Lessons from taking a co-design approach to High Performance Computing, in conversation with Gaurav Kaul

in-flight entertainment

So here is the landmark scientific paper published in Nature, that explains how Google-backed artificial intelligence company DeepMind trained an artificial intelligence model to control nuclear fusion; a problem that the Swiss Plasma Centre have been simulating for more than 20 years. It may seem pretty mental that a company that has historically never been in the game for nuclear fusion, has come into the room and solved a problem that they have no knowledge of. But the generalists out there will understand that this isn’t as far-fetched as one might think for one reason, and one reason only: it’s less about learning the subject, and more about learning how to learn. To illustrate this, here’s a Digital Anthroconomy summary of the paper to understand how DeepMind cracked a 20 year old problem of controlling the plasma for nuclear fusion…

Plasma describes a state of matter, just like solids, liquids and gases, that forms when you super-super-super-heat a gas to the point where the electrons actually become detached from the atoms (protons and neutrons). Anyone who studied physics or chemistry at the age of 13 should know that this turns a neutrally charged atom, into an electrically charged ion. Now that we have a superheated ball of electrically charged ionic gas called plasma (which is the easy part) the goal of nuclear fusion is to make these ions bump into each other and fuse together which releases a heavenly amount of energy, the same way the sun releases energy. But the challenge the Swiss Plasma Centre had was arranging this cloud of plasma into the right shape to promote collisions between these ions. What made the challenge even harder was that the shape of the plasma needs to change with time (similar to how the strength of wind needed to maintain a fire changes with time). So at each point in time, the specific shape of this electrically charged gas needs to change.
To shape the gas we can use electromagnetic fields (produced by electromagnets) that the electrically charged gas will align with.
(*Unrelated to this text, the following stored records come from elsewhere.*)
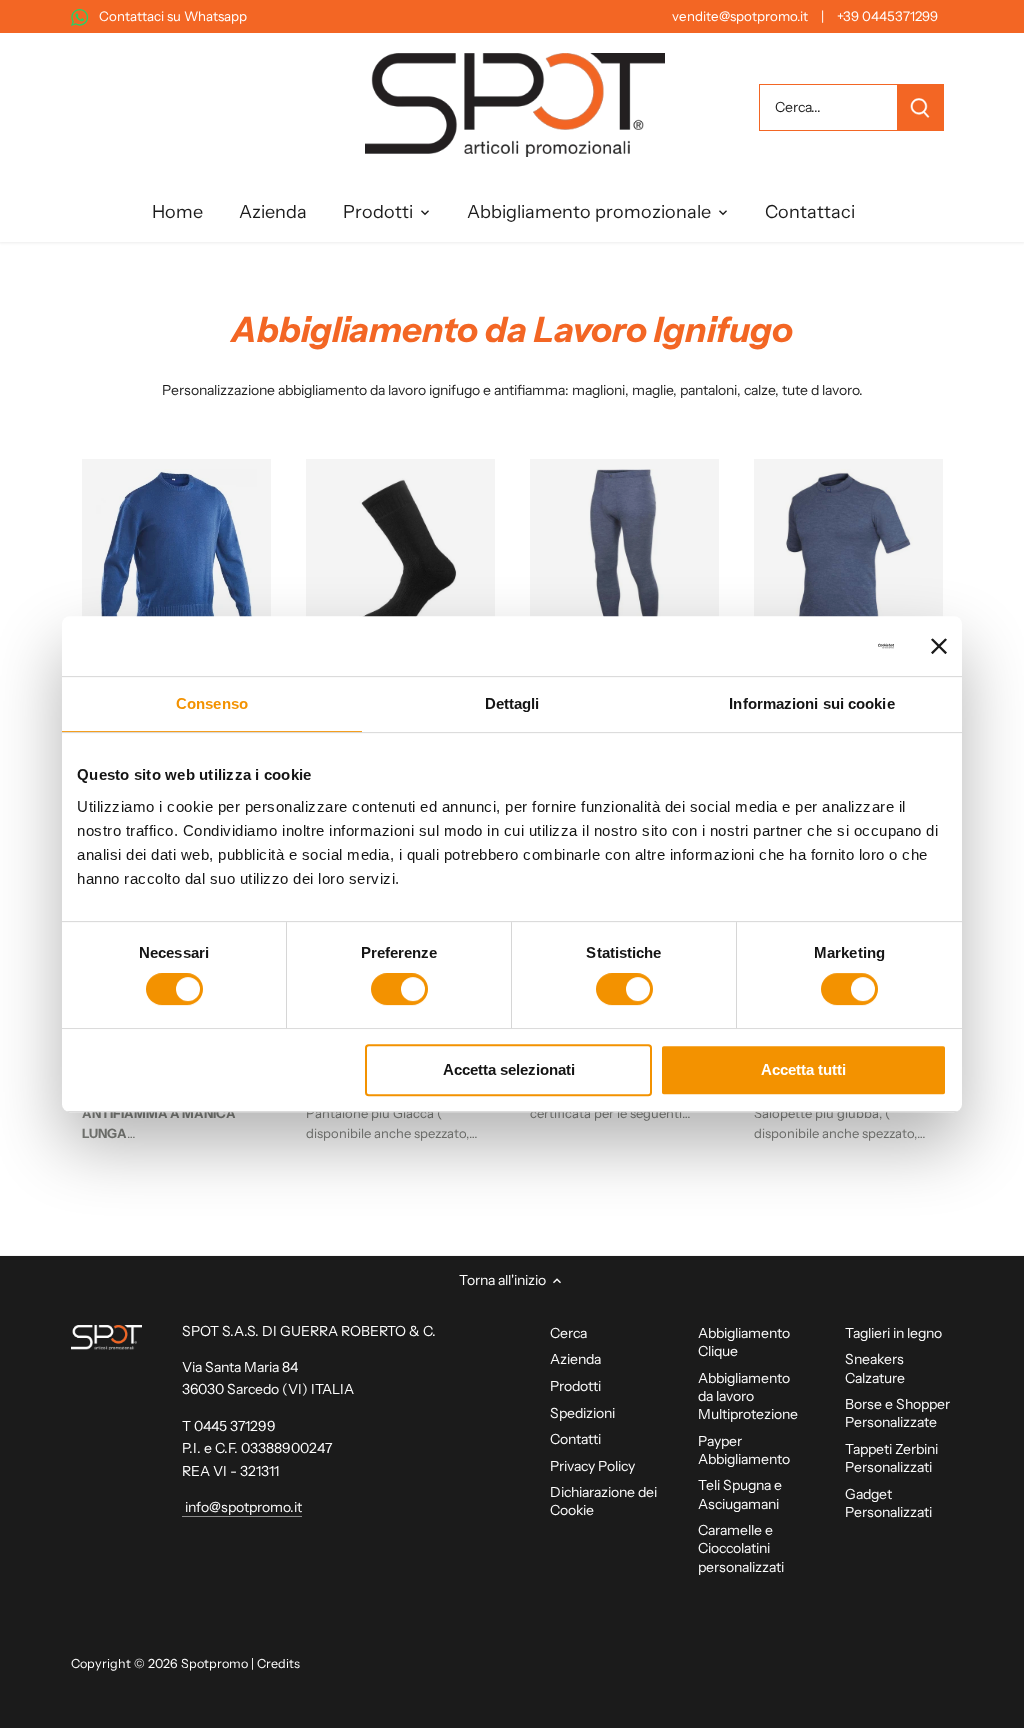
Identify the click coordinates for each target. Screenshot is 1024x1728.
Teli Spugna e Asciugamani (740, 1494)
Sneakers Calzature (875, 1368)
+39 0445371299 (887, 16)
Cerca (568, 1333)
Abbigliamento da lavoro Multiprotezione (748, 1396)
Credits (278, 1663)
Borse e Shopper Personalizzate (897, 1413)
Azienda (575, 1359)
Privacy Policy (592, 1466)
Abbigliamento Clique (744, 1342)
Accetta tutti (803, 1069)
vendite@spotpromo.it (740, 16)
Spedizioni (582, 1413)
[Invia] (919, 107)
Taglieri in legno (893, 1333)
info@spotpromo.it (242, 1507)
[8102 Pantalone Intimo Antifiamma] (624, 553)
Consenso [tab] (212, 703)
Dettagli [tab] (512, 703)
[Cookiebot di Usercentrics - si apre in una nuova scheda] (806, 646)
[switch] (399, 989)
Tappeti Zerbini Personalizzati (891, 1458)
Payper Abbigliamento (744, 1450)
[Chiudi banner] (939, 646)
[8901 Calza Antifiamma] (400, 553)
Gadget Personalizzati (888, 1503)
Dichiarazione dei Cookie (603, 1501)
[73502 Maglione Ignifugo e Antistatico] (176, 553)
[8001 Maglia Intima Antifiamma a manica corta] (848, 553)
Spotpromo (214, 1663)
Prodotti (575, 1386)
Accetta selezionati (509, 1069)
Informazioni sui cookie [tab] (811, 703)
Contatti (575, 1439)
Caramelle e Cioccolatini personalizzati (741, 1548)
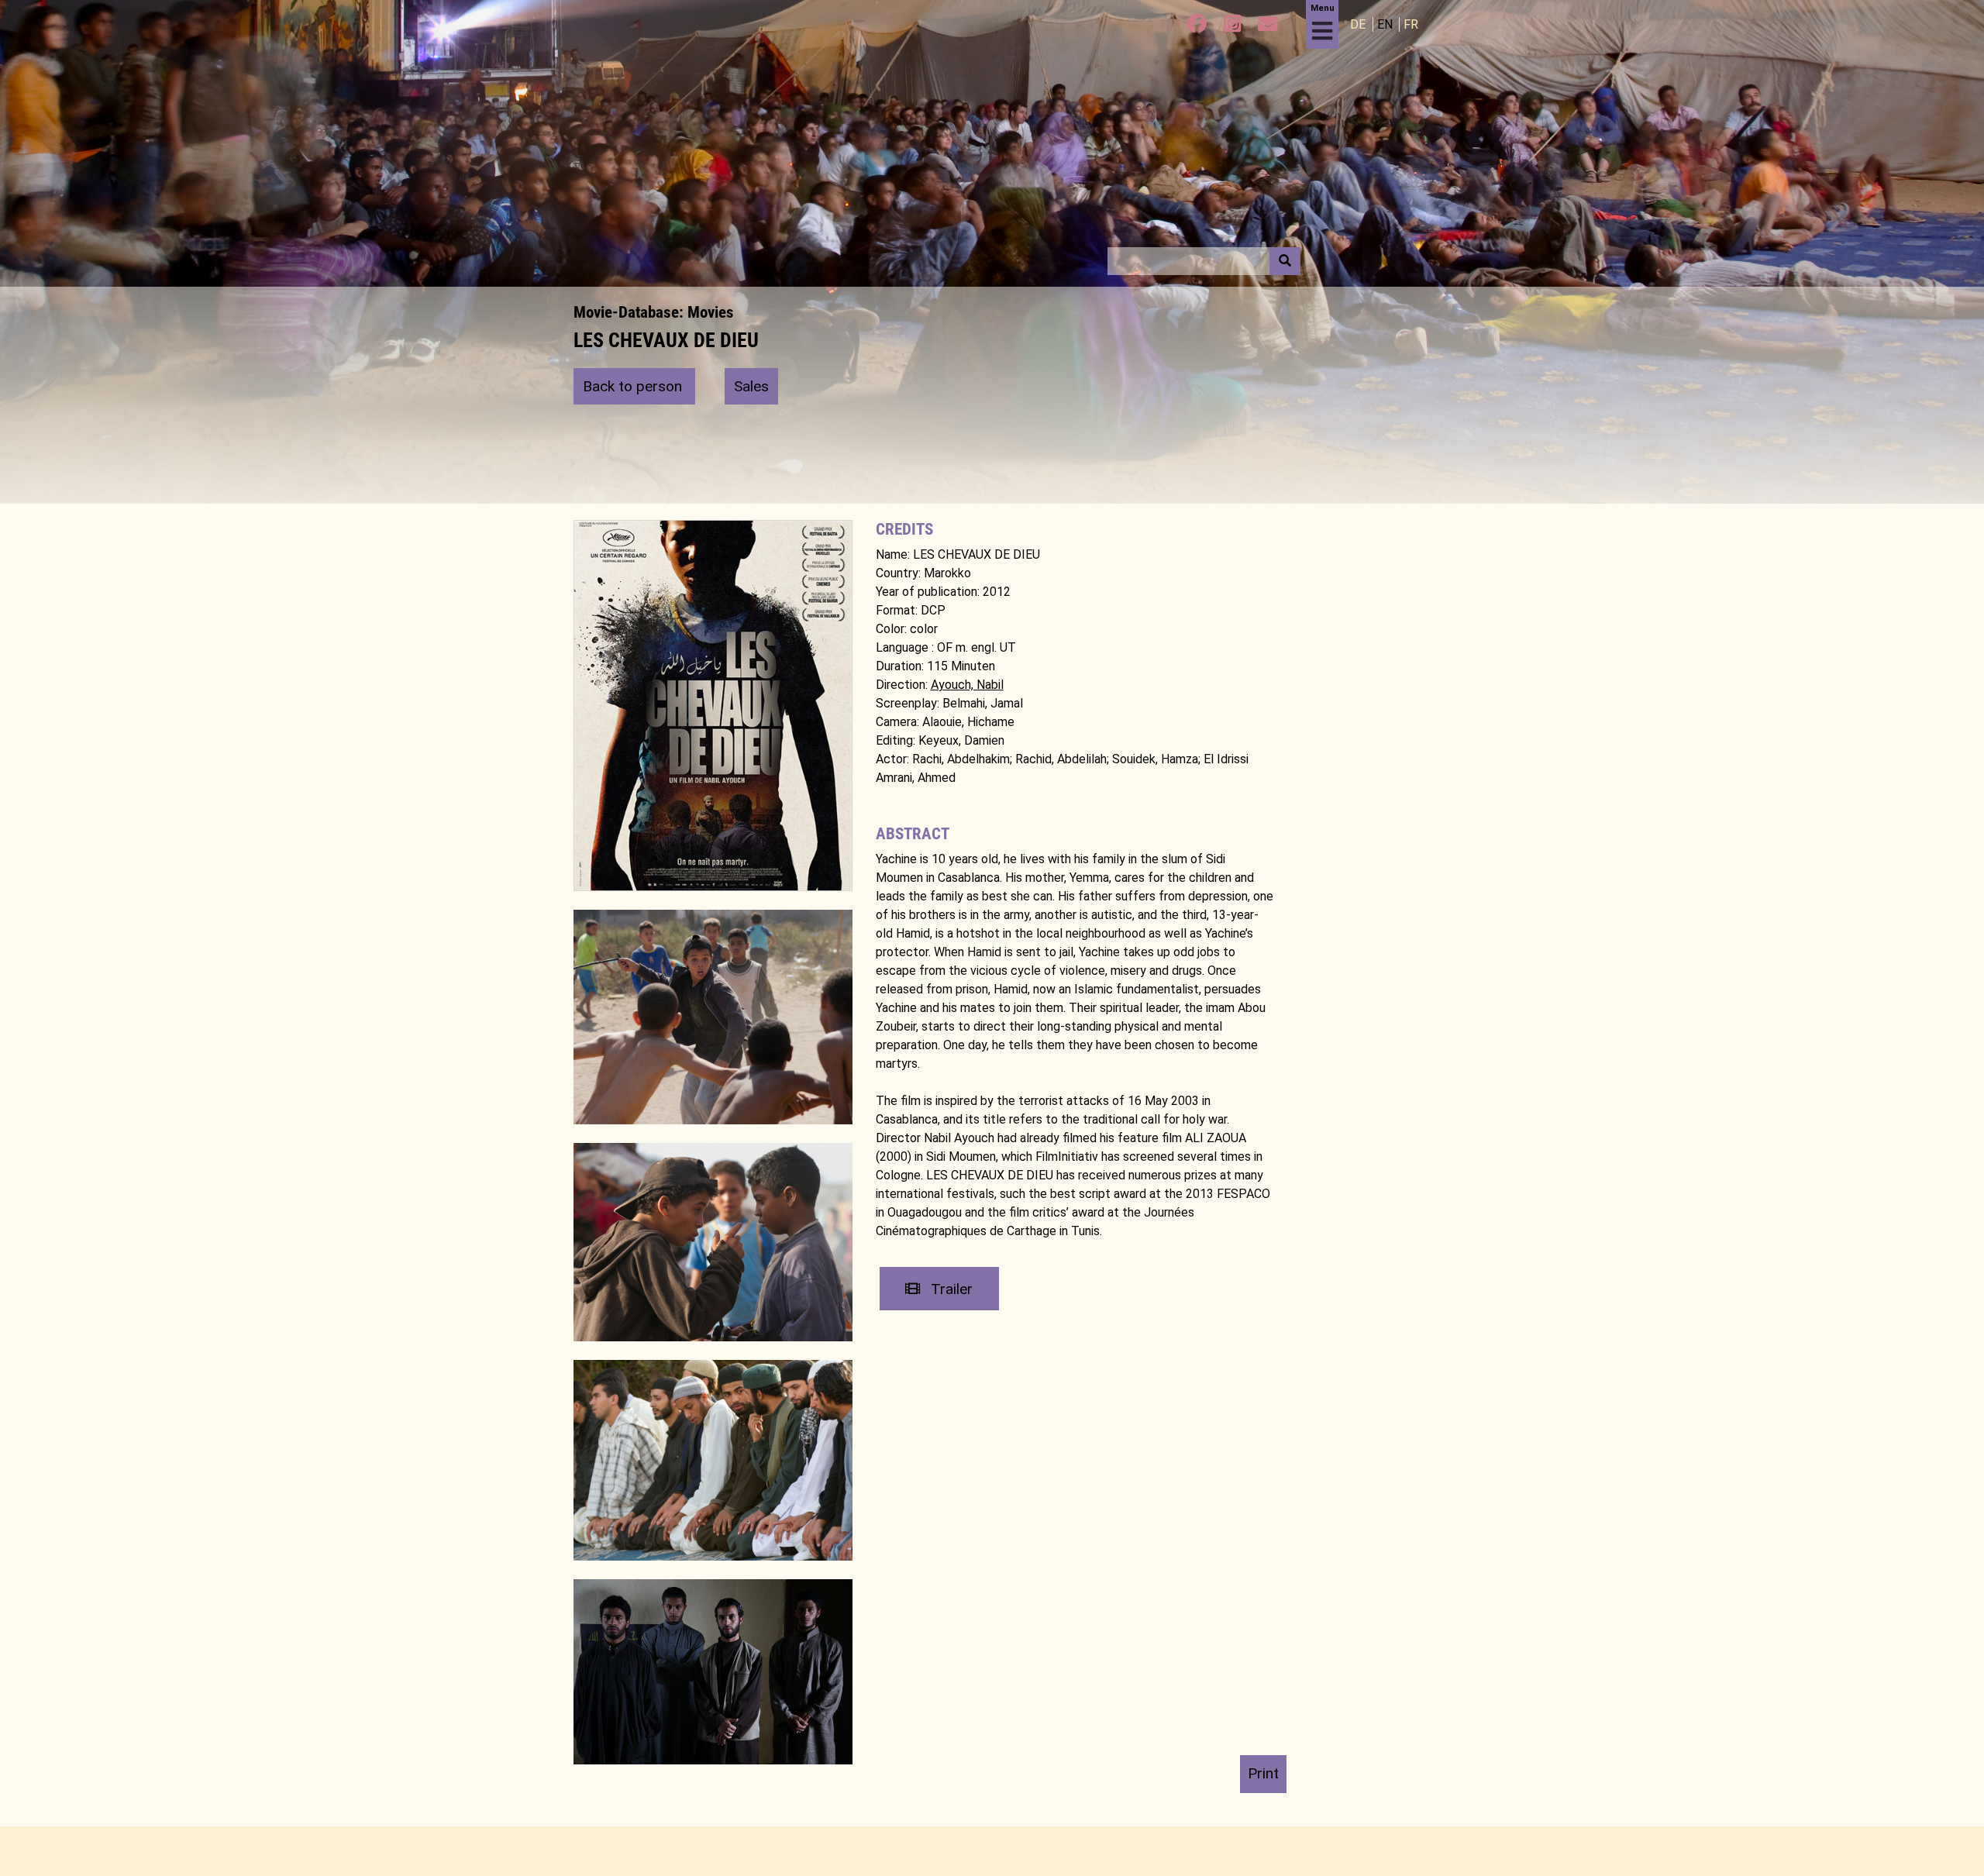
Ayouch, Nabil (967, 684)
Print (1263, 1773)
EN (1386, 24)
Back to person (634, 386)
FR (1411, 24)
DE (1359, 24)
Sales (751, 386)
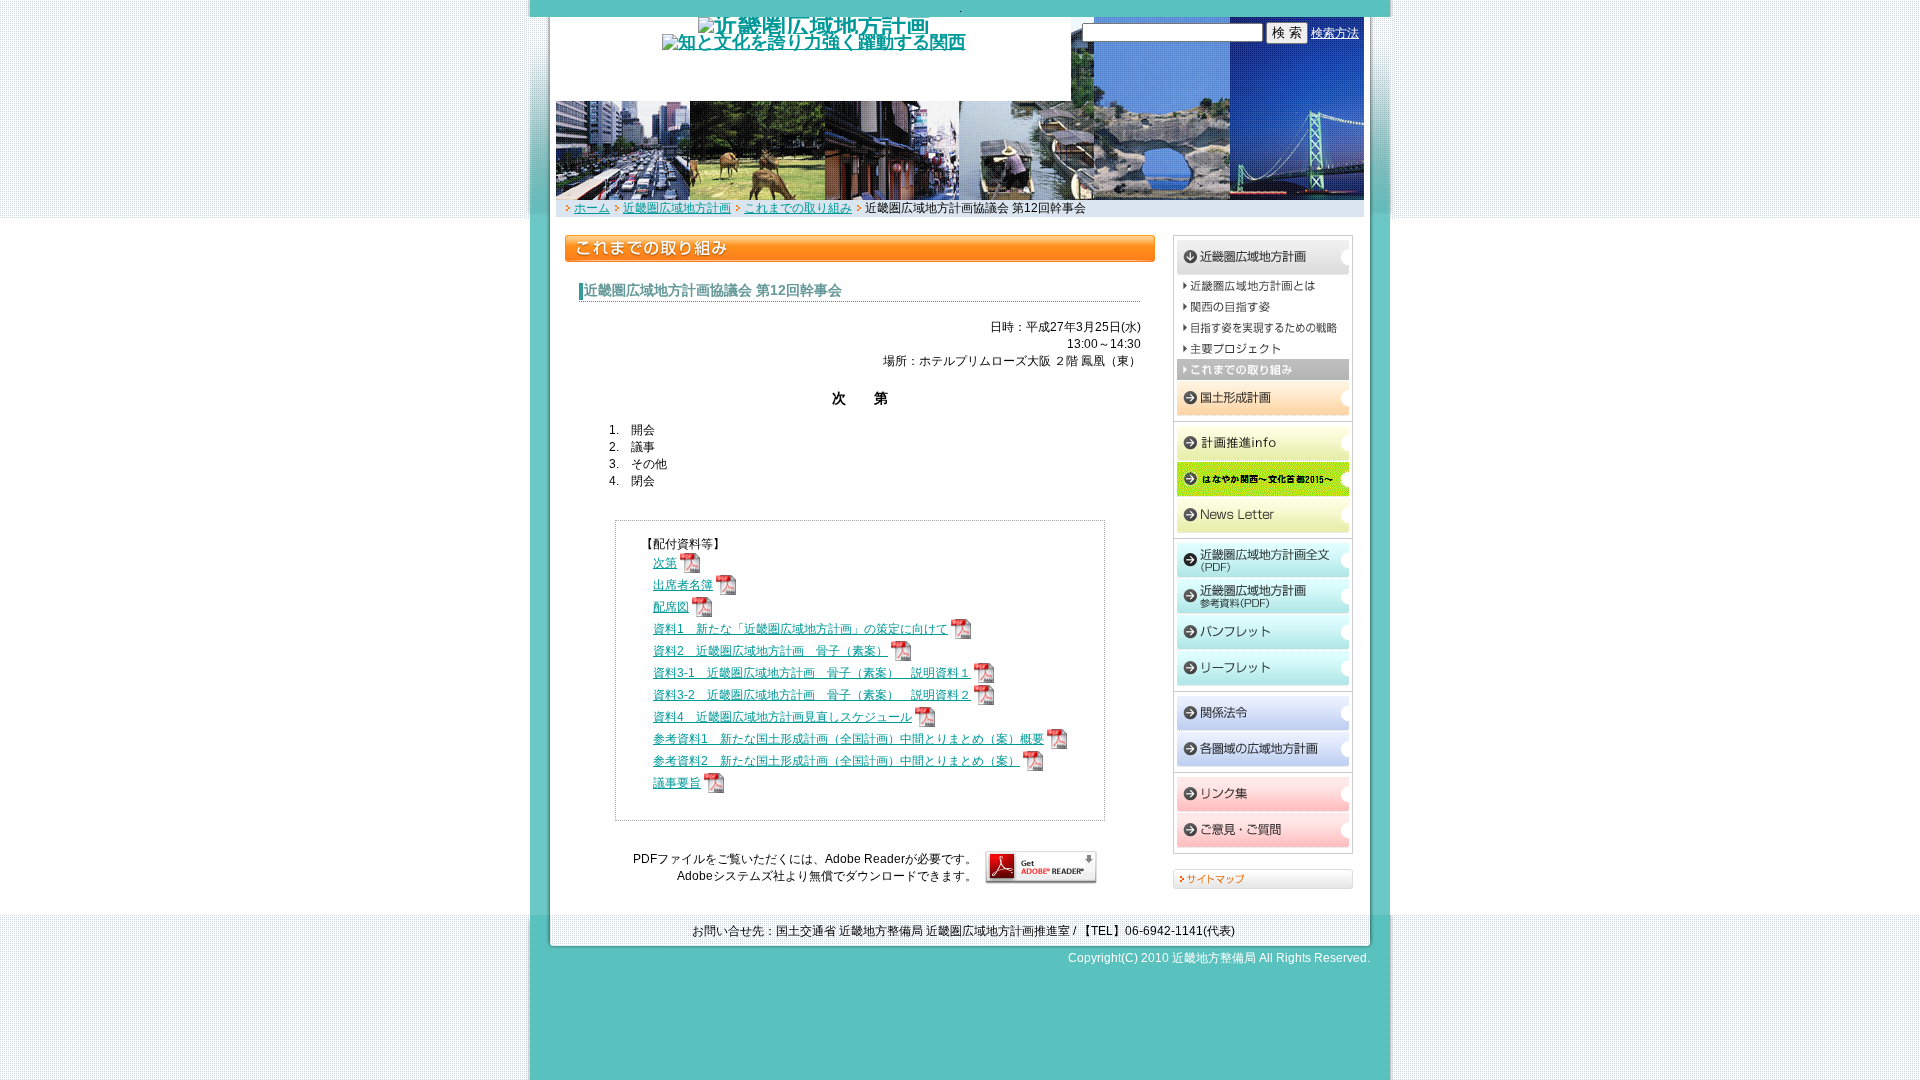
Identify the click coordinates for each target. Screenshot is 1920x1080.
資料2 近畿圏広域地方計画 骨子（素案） (770, 651)
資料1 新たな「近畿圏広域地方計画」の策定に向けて (800, 629)
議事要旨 (677, 783)
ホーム (592, 208)
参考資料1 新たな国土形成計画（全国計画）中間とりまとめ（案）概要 (848, 739)
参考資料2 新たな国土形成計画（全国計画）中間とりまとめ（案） (836, 761)
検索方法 (1335, 33)
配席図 (671, 607)
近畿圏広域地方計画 (677, 208)
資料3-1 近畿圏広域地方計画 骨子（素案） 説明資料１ (812, 673)
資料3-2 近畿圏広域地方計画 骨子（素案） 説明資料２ (812, 695)
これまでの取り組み (798, 208)
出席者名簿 (683, 585)
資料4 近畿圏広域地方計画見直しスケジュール (782, 717)
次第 (665, 563)
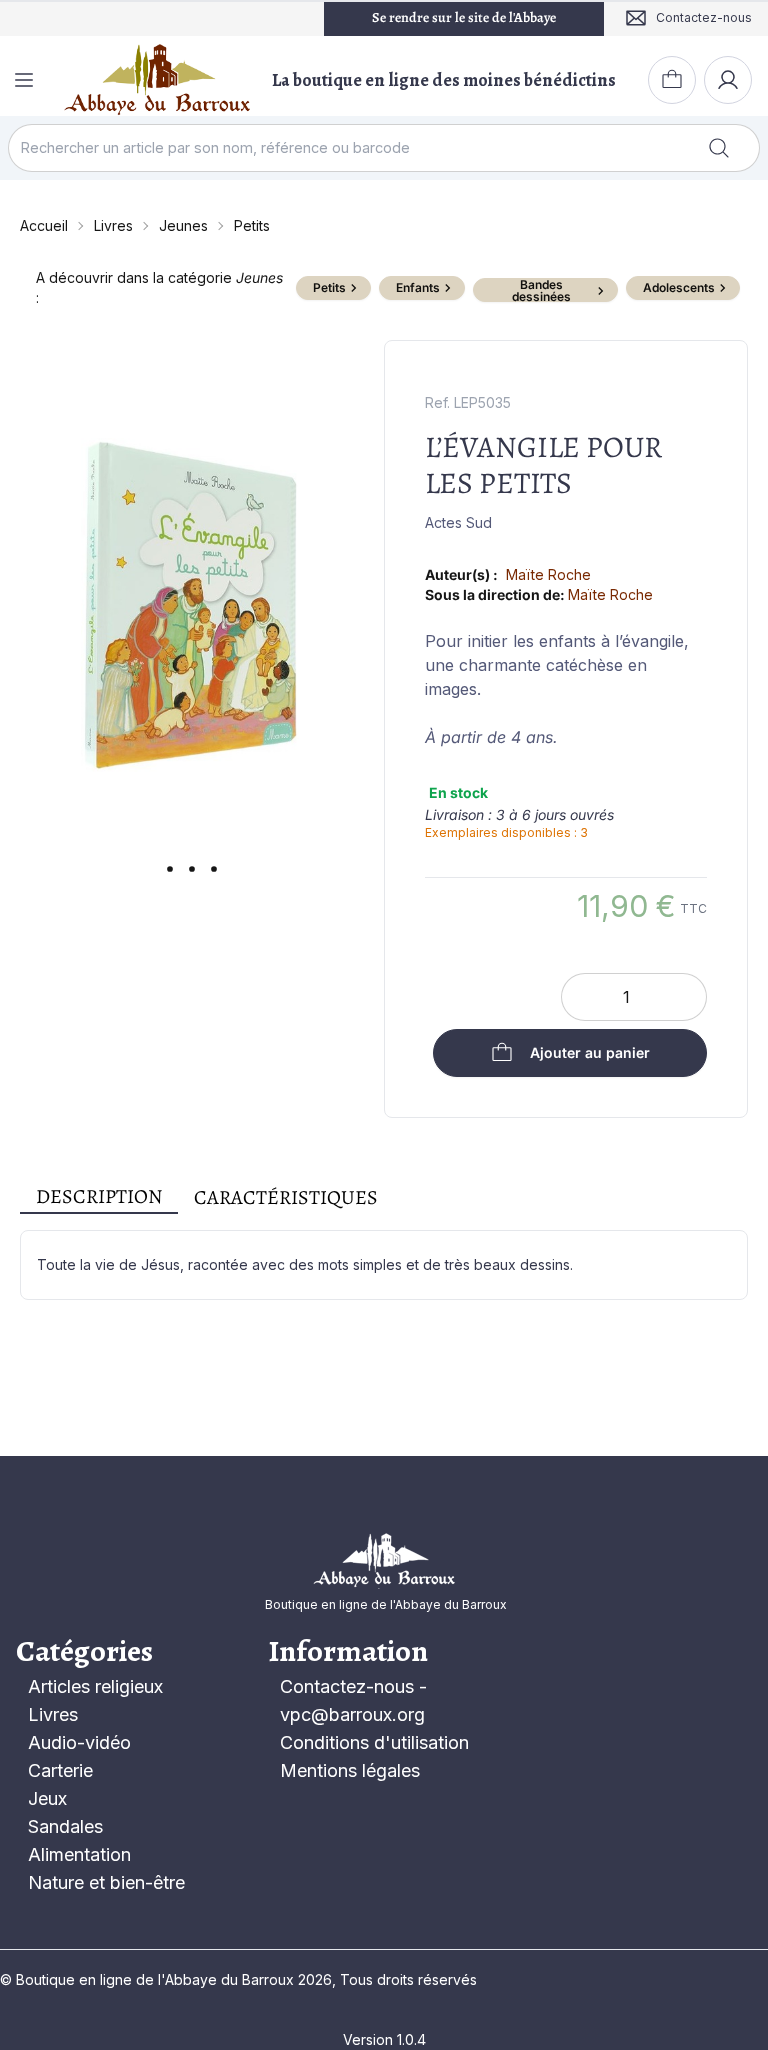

So the question becomes “how do we choose the right shape of electromagnetic field, at the right time, and make sure it changes at the right time, to promote ion collision”. Well, the pre-DeepMind way was to calculate the exact conditions of the gas at each point in time, and calculate the optimum shape for the gas to have for each of these points in time.
“We will need deep scientific knowledge to understand how the plasma conditions at each point in time are different”, said Swiss Plasma Centre. “Let’s spend the next 20 years trying to do that”.
“Hold on”, said DeepMind. “We don’t need to create a new model of the conditions for each point in time from scratch, we just need to create a method where if the shape being simulated looks like its getting a step closer to the end goal (the end goal being more ion collision) then we roll with that and tell the simulation to keep going”.
This is a method called reinforcement learning; an AI tool that gets a simulation to reach its programmed end goal, not by controlling each stage of the model every step of the way, but by smiling at it and encouraging it further every time it does something the moves further towards the end goal.

So what does this have to do with taking a co-design view of High Performance Computing?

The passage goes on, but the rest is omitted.